2. Voetbalcultuur

Voetbal is de meest beoefende professionele sport op aarde. Volgens het Amerikaanse zakenblad Forbes ging er in 2010 ruim $ 20 miljard om in de mondiale voetbalindustrie. Het is een bedrijfstak met gigantische belangen en circa driemaal omvangrijker dan de wereldwijde muziekbranche. Aan het WK in Zuid-Afrika namen 32 landen deel die zich via kwalificatierondes de besten hadden getoond van de in totaal 208 leden van de Wereldvoetbalbond FIFA. Dit instituut heeft zelfs meer leden dan de Verenigde Naties, dat niet verder komt dan 192. Ook in Nederland is voetbal de belangrijkste bijzaak in het leven. De KNVB heeft grofweg 1,2 miljoen leden en is met afstand de grootste sportbond van ons land. Een ideale voedingsbodem voor vernieuwing en ontwikkeling, op het eerste gezicht.

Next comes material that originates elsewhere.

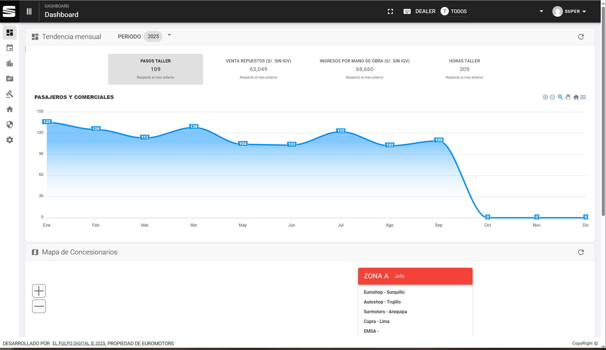606x350 pixels.
Task: Select the VENTA REPUESTOS metric tab
Action: pos(258,69)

In de Verenigde Staten vormen de top 4-sporten – American football, honkbal, basketbal en ijshockey – al decennialang een driehoek met de wetenschap en het bedrijfsleven. De maatschappij profiteert van sport en vice versa. Met name de verwevenheid met de college- en universiteitsstructuur heeft tot gevolg dat slimme koppen zich gevraagd en ongevraagd met de ontwikkeling van die nationale sporten bezighouden. Veel innovaties, ook twijfelachtige, komen dan ook uit Amerika naar Europa overgewaaid.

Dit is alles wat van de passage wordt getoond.